The story of Harker’s next move has been retold many times and has become a legend. Sometime in the fall of 1949, he was having a casual conversation with the Nobel laureate Irving Langmuir, the leading scientist of General Electric. Langmuir asked him what he would do with a million dollars. Harker responded that he would be happy to devote ten years of his life to determine a protein structure. Langmuir raised the money and Harker created his laboratory at the Brooklyn Polytechnical Institute, as it was then, or Brooklyn Poly. It became known as the Protein Structure Project, which aimed at the structure determination of ribonuclease. Brooklyn Poly at the time became a world hub for the science of macromolecules thanks to the presence of Herman F. Mark [8], Paul Peter Ewald, and David Harker. Francis Crick joined it for a short while at Harker’s invitation. This happened right after James D. Watson and Crick published their seminal paper about their suggestion of the double-helix structure of DNA. Harker and his wife did everything they could to make the stay of Crick and his family agreeable, including a comfortable apartment at a price they could afford [9]. It was not the Harkers’ fault that the Cricks did not enjoy their apartment on Fort Hamilton Parkway in Brooklyn and that Crick’s one-year sojourn in 1953 with the Protein Structure Project was not too successful, especially in comparison with his previous year at Cambridge, England. Harker’s project introduced methodological innovations, among them the multiple isomorphous replacement. Unknown to Harker, J. M. Bijvoet in Utrecht had already used such a technique, but did not sufficiently publicize it. This approach proved spectacularly successful a few years later for the structure determination of myoglobin by John Kendrew and hemoglobin by Max Perutz at Cambridge [10].

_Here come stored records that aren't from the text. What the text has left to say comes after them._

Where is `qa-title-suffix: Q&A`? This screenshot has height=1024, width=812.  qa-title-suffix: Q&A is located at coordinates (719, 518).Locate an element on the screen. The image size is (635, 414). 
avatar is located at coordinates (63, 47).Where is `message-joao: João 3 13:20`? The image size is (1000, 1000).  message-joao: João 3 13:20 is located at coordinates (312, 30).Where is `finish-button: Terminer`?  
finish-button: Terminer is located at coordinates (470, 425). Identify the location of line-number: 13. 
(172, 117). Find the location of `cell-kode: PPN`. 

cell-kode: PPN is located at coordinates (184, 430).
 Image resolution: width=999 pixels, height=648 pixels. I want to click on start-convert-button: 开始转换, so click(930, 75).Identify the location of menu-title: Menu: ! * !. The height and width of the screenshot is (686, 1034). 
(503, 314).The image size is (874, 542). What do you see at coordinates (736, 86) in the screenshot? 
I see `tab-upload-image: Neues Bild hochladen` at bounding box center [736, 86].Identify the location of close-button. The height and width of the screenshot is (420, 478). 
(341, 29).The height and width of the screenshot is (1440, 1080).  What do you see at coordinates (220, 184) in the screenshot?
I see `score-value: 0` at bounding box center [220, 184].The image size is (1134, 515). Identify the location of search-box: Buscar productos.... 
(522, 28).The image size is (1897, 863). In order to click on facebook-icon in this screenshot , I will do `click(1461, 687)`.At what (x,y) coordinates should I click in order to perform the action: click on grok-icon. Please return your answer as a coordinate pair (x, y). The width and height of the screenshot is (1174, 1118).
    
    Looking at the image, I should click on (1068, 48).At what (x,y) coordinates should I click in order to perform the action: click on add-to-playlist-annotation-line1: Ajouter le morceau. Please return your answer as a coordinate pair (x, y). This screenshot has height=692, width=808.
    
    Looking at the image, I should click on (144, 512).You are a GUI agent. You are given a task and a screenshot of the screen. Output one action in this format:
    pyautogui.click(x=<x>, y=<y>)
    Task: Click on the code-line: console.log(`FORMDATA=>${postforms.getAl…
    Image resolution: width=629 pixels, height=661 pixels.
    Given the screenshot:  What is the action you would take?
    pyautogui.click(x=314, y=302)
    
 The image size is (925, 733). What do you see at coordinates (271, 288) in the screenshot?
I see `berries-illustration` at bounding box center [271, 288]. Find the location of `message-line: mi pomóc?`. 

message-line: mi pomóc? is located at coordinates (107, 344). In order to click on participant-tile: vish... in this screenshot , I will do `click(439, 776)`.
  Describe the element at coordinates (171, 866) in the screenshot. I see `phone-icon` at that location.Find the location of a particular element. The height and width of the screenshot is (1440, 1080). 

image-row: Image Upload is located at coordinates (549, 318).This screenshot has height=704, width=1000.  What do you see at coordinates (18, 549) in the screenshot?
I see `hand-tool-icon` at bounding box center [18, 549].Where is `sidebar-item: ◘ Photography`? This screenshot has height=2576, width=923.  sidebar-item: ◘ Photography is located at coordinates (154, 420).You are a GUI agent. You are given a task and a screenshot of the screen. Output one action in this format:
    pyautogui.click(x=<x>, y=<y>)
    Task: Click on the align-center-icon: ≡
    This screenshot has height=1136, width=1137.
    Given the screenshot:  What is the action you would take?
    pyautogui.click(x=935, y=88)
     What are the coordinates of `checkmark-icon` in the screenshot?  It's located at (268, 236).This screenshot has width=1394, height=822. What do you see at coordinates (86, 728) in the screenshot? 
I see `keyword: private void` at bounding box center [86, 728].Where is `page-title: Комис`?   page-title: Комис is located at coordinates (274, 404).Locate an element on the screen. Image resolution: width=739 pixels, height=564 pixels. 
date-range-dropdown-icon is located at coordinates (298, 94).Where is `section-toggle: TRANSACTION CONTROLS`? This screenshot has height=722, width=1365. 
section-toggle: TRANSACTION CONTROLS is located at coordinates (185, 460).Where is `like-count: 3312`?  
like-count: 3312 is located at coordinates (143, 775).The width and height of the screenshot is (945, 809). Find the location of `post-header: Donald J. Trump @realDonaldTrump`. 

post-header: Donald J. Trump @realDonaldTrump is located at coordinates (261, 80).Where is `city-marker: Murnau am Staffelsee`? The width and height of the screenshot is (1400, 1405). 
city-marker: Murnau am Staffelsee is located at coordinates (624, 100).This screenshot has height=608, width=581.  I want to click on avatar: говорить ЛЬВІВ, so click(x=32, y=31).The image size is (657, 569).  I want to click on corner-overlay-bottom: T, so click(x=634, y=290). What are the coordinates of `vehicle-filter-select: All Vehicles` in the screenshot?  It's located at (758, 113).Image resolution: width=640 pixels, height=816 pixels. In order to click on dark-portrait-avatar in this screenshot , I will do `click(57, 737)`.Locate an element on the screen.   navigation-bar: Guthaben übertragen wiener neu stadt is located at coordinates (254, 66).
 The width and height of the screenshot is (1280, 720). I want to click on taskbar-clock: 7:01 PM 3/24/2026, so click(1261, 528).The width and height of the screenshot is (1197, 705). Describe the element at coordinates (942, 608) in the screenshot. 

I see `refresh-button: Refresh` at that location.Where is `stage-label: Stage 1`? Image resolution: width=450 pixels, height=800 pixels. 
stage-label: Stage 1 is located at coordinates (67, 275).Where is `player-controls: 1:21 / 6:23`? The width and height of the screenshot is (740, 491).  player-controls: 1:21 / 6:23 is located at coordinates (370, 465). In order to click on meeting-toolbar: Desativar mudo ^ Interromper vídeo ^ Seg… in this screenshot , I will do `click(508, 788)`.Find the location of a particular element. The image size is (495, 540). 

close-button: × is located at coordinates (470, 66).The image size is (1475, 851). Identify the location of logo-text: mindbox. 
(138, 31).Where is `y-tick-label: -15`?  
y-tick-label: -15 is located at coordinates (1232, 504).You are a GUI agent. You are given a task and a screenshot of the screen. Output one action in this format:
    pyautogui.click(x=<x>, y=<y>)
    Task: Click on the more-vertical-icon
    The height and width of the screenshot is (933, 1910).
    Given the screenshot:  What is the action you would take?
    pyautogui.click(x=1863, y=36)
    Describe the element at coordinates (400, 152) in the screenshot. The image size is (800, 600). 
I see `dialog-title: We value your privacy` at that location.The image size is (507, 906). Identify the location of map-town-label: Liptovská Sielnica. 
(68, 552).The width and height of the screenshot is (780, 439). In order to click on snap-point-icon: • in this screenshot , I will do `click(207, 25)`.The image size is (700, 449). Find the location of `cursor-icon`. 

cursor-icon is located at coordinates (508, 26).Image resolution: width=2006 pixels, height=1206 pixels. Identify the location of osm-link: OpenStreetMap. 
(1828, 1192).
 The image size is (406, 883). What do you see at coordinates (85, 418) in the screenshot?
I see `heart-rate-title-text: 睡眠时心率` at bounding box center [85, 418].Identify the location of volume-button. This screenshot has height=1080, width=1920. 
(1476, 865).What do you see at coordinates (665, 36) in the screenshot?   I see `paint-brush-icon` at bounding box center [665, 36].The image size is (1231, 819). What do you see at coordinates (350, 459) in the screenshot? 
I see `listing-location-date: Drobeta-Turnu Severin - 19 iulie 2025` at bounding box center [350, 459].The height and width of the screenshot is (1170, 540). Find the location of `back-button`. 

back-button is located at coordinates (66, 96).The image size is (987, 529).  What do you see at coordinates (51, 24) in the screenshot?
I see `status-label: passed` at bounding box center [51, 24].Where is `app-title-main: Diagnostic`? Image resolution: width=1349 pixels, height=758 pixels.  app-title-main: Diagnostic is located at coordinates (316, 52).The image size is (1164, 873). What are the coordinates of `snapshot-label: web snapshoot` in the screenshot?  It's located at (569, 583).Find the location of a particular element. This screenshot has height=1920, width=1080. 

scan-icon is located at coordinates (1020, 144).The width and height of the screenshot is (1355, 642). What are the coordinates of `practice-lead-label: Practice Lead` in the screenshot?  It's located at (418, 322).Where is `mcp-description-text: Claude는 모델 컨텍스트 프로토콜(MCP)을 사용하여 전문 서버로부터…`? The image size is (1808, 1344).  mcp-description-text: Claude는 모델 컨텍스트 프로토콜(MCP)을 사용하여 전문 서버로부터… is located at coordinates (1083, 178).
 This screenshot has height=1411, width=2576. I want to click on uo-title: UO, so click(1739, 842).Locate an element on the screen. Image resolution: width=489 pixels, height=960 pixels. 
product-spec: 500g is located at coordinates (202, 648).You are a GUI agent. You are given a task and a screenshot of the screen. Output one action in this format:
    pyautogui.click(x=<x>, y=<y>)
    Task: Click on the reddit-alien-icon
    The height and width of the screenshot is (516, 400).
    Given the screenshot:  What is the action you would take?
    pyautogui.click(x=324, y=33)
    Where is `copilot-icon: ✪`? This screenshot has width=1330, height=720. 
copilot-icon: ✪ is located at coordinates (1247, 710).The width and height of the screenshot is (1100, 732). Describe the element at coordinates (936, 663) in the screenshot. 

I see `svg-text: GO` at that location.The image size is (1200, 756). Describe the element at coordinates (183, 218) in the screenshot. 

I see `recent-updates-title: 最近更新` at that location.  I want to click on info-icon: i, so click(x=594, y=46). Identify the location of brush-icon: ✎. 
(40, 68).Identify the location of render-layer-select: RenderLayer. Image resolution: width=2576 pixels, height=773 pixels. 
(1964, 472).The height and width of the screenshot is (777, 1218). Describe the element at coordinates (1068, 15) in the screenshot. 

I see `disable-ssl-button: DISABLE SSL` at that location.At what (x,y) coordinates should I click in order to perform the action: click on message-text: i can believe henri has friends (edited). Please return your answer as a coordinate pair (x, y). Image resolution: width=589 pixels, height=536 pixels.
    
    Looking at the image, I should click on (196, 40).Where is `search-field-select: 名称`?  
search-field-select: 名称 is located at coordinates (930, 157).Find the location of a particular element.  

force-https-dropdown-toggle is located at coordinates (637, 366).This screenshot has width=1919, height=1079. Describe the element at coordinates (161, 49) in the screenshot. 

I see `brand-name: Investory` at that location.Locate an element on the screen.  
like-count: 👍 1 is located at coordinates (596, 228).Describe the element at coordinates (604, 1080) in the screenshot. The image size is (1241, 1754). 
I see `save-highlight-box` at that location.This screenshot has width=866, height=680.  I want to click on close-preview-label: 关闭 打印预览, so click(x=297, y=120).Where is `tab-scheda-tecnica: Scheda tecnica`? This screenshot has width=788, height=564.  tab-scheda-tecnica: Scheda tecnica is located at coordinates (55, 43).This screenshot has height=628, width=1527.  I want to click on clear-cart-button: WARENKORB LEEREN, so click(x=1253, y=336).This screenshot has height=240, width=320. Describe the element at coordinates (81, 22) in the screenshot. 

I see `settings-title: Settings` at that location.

Harker’s project stayed at Brooklyn Poly for a decade and in 1959 he moved it to Roswell Park Memorial Institute in Buffalo, New York (today, Roswell Park Comprehensive Cancer Institute), named after its founder, Roswell Park. Harker’s research continued to thrive and it involved other renowned crystallographers on the staff or just visiting. The structure of ribonuclease was finally determined in 1967. It took a long time, but it was still a pioneering deed, the first protein structure determined in an American laboratory.

Harker retired in 1976 at the age of 70 and continued as a scientist emeritus at the Medical Foundation of Buffalo, today, the Hauptman-Woodward Medical Research Institute. He focused his research on the mathematical aspects of crystallography, color space groups, and infinite polyhedra. His friendship with Herbert A. Hauptman, the principal scientist of the Institute enhanced the attraction of this venue for him. Hauptman was a mathematician and at the time Harker joined his institute, Hauptman was engaged in preparing stained glass polyhedra and determining the number of equal-size spheres possible to arrange in them—a mathematical curiosity of structural significance [11]. Thus, they shared interest in the object of their curiosity. In 1985, Hauptman shared the chemistry Nobel Prize, the one referred to above, with Jerome Karle, for their work in developing direct methods for the determination of crystal structures.

Harker’s recognition started first on a more local level right after the publication of the ribonuclease structure and moved soon to national and international level. Only a few items are mentioned here. He served as president of the Society for X-ray and Electron Diffraction in 1946. He was a charter member of the International Union of Crystallography. In 1977, he was elected to the National Academy of Sciences and the American Academy of Arts and Sciences. According to Hauptman’s memoir, Harker was nominated for the Nobel Prize in 1979. In 1980, he received the Fankuchen Award of the American Crystallographic Association and in 1984, the Gregori Aminoff Prize of the Royal Swedish Academy of Sciences, the highest recognition for achievements in crystallography. I had known Harker’s name from the literature long before our meeting in person in Buffalo in 1989, and I have the warmest memories of that meeting.